O presidente do Senado, José Sarney (PMDB-AP), e os três senadores
pela Paraíba, Cássio Cunha Lima (PSDB-PB), Cícero Lucena (PSDB-PB) e
Vital do Rêgo (PMDB-PB), manifestaram pesar pelo falecimento do
ex-senador Ronaldo Cunha Lima (PSDB-PB), no último sábado (7), em João
Pessoa (PB). O poeta e político paraibano tinha câncer no pulmão,
diagnosticado em 2011, e morreu em casa, aos 76 anos.
“Morre, com Ronaldo Cunha Lima, uma das grandes expressões
humanas e políticas do nosso tempo”, afirmou Sarney, em nota,
assinalando ainda sua amizade e estima por este “homem cordial,
inteligente e afetuoso”.
A memória do político paraibano foi reverenciada pelo seu filho, o
senador Cássio Cunha Lima, com duas postagens no Twitter. Inicialmente,
ele escreveu: “Os poetas não morrem! O poeta Ronaldo Cunha Lima, após
uma vida digna, descansou”. Posteriormente, postou: “Louvamos a Deus
pela bela existência do poeta Ronaldo e agradecemos a todos por toda
solidariedade”.
Ronaldo Cunha Lima morreu dois dias depois de receber a visita de
Vital do Rêgo. Como última homenagem ao “grande homem público”, o
senador peemedebista registrou em seu Twitter: “A Paraíba perde um dos
importantes líderes políticos de sua história. Que Deus console os que
pranteiam de saudade e cultivam memória do poeta Ronaldo”.

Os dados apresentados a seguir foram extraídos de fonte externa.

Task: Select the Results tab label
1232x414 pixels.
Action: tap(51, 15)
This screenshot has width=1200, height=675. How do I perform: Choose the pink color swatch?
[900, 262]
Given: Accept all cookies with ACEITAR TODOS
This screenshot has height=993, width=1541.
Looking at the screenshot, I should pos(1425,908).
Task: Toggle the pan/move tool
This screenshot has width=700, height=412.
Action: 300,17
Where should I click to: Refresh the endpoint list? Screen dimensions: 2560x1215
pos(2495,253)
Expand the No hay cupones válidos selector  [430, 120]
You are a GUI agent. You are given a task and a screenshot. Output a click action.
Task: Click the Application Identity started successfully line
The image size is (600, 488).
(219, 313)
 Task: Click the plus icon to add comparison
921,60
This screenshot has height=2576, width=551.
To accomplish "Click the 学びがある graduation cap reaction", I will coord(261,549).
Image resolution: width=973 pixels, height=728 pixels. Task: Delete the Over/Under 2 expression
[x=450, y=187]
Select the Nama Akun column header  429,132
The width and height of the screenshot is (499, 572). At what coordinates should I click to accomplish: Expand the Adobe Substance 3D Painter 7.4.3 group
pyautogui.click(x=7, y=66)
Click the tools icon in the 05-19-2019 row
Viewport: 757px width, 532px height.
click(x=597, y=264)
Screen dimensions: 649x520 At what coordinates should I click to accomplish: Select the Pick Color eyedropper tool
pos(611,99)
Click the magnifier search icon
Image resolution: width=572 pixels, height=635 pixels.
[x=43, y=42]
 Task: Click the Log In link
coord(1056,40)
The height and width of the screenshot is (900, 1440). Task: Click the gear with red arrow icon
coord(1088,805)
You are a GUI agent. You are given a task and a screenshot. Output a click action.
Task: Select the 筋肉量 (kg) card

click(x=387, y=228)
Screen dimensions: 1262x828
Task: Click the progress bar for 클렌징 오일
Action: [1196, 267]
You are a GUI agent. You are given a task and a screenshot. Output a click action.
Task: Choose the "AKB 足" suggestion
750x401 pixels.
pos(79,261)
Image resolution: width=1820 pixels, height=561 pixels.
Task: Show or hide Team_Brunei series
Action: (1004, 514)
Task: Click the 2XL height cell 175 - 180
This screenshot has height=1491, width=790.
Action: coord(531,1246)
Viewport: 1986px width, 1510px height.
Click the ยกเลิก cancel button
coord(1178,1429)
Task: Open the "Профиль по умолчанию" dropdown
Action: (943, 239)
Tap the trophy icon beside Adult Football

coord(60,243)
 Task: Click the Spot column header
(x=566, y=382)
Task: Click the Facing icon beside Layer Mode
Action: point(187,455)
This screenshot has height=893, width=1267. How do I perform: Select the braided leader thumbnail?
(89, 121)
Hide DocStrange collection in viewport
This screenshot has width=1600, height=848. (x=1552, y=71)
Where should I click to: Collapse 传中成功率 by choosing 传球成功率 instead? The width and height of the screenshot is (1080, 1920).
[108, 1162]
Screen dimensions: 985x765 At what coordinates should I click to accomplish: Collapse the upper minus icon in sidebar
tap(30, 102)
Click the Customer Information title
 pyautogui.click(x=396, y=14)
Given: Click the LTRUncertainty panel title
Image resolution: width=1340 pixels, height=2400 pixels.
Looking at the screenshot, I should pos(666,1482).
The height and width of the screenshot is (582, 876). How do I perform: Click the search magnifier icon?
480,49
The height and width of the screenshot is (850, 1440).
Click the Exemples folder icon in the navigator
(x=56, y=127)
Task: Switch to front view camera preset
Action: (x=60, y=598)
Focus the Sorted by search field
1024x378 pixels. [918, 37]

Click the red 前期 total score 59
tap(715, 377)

Cícero Lucena lamentou o falecimento do ex-senador pela Paraíba dizendo ter perdido “um amigo-irmão”.
- Que o nosso Ronaldo Cunha Lima descanse em paz, esse homem que
me iniciou na política e que tanto me ensinou - declarou Cícero.
Trajetória
Natural de Guarabira, na Paraíba, Ronaldo Cunha Lima nasceu em 18
de março de 1936 e entrou na vida pública aos 23 anos, quando foi
eleito vereador por Campina Grande (PB). Ao longo de quase 50 anos na
política, exerceu ainda os cargos de deputado estadual, prefeito,
governador, senador e deputado federal.
Sua trajetória política foi encerrada em 2007, ano em que Ronaldo
Cunha Lima renunciou ao mandato de deputado federal. Sua atitude foi
justificada, à época, pela decisão de abrir mão do foro privilegiado
garantido aos parlamentares para responder, como cidadão comum, ao crime
de tentativa de homicídio contra o ex-governador paraibano Tarcísio
Buriti, ocorrido em 1993.
A renúncia aconteceu dias antes de o Supremo Tribunal Federal
(STF) julgar a ação penal contra Ronaldo Cunha Lima. O processo acabou
sendo enviado à Justiça da Paraíba.
Poesia
Ronaldo Cunha Lima também deixou dezenas de livros publicados,
produção que lhe rendeu uma cadeira na Academia Paraibana de Letras em
1994. Na literatura, admirava a obra do poeta conterrâneo Augusto dos
Anjos, predileção que o levou a vencer a edição do programa de perguntas
e respostas Sem Limite, na Rede Manchete, sobre o escritor em 1988.